Nefertiti’s imagination knew no bounds; where she was concerned even a cowpat could represent an entire universe, be translated into pearls of wisdom, pure gold. As I said, Jonas Wergeland’s first stroke of genius was to choose Nefertiti as his best friend. He knew all along that it could not last, that she was clearly too good for this world.
To some extent Jonas felt that his nights on board the Norge, Gabriel’s boat, constituted a continuation of that first university, of those travels among linen bags and mothballs and all the old magazines, their subject matter as antiquated and absorbing as any Codex Sinaiticus. The loft had been replaced by the saloon in which Gabriel lit the paraffin lamp when the light filtering through the skylight began to fade and, instead of dried apricots, there were now corned beef and slices of tomato like little red wheels. Besides emitting a fine soft light, the paraffin lamp hanging from the ceiling also gave off a particular smell, and this odour mingled with the scent of the tar used for impregnating the hull, a scent which pervaded the boat; like incense, stimulating the memory, reminding Jonas of one of the best parts of his life: his grandfather — his father’s father, that is — and the stories he told.

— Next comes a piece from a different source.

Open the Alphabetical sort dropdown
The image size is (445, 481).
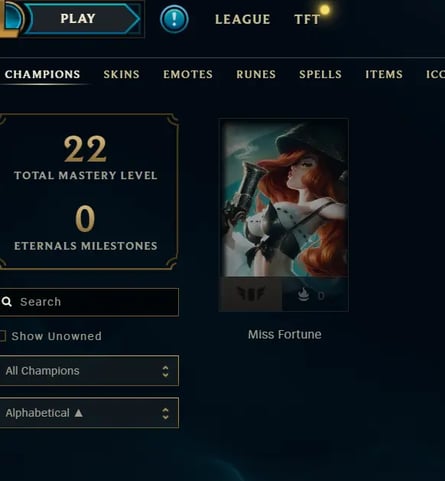click(x=89, y=413)
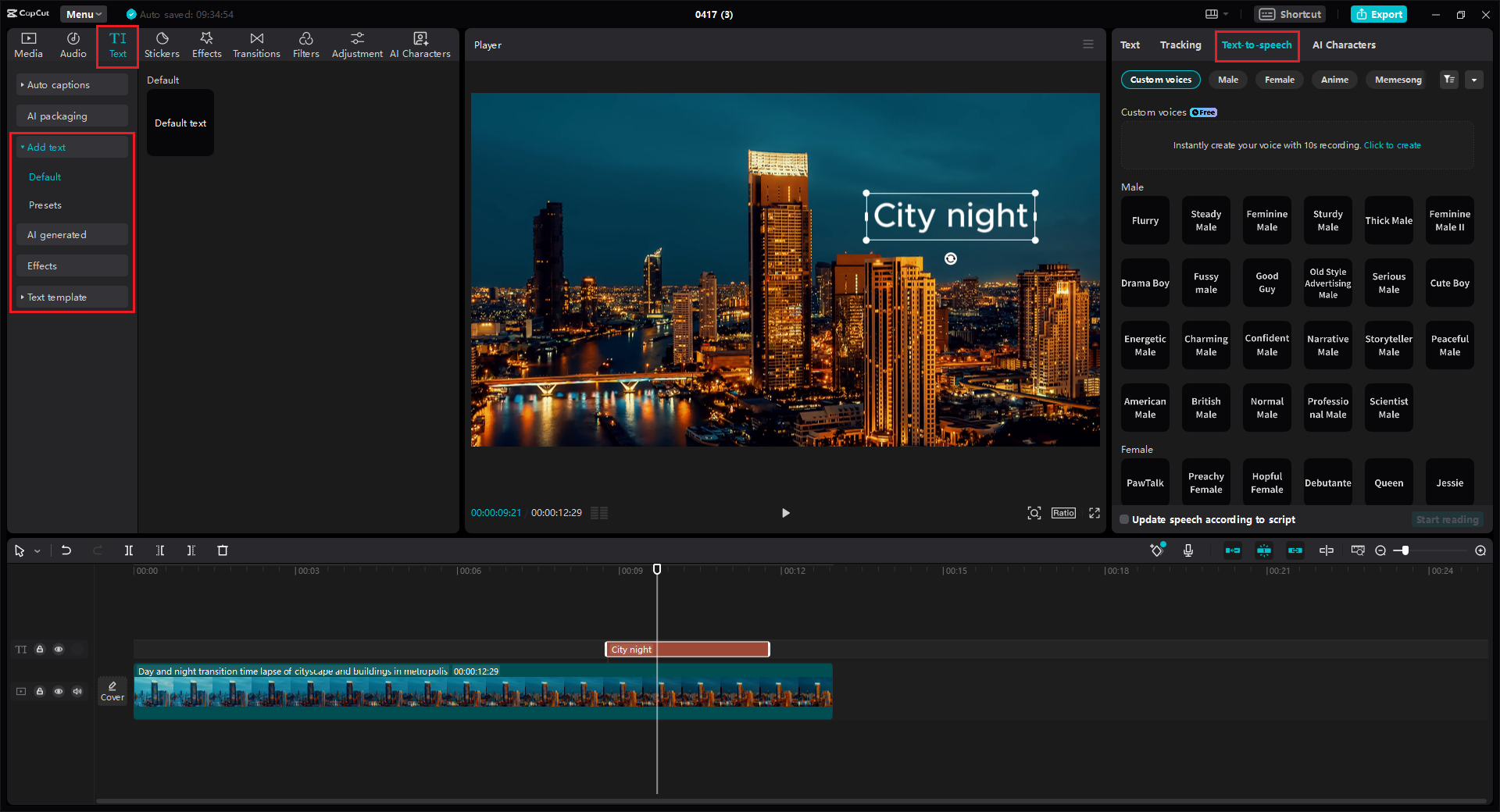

In many ways, all of Gabriel’s yarn spinning came down to just one long story. No matter what he happened to be talking about it was liable to end up as the ‘Tale of the Chance of the Unlikely’. Gabriel could open a newspaper and in just about every column he would come upon grotesque examples of inanity and narrow-mindedness. ‘People just can’t see further than their own noses,’ he said. ‘Here’s some so-called expert stating categorically that unemployment is a thing of the past in Norway. I ask you! Chuck another log in that stove will you, Jonas. That sort of senile stupidity fair makes my blood run cold. How can people go around thinking that the world just stands still? Every bloody time somebody or other sets another world record, in speed-skating or athletics or whatever, we’re told that this one’ll never be broken. Where’s the historical perspective in that? And now heaven help me if they aren’t running down that poor sod of a composer again. I’ll bet you anything those same people will be writing articles praising him to the skies ten or fifteen years from now, the day he’s given the key to some grace-and-favour residence. It’s a bloody disgrace, so it is. Oy! Wake up, lad!’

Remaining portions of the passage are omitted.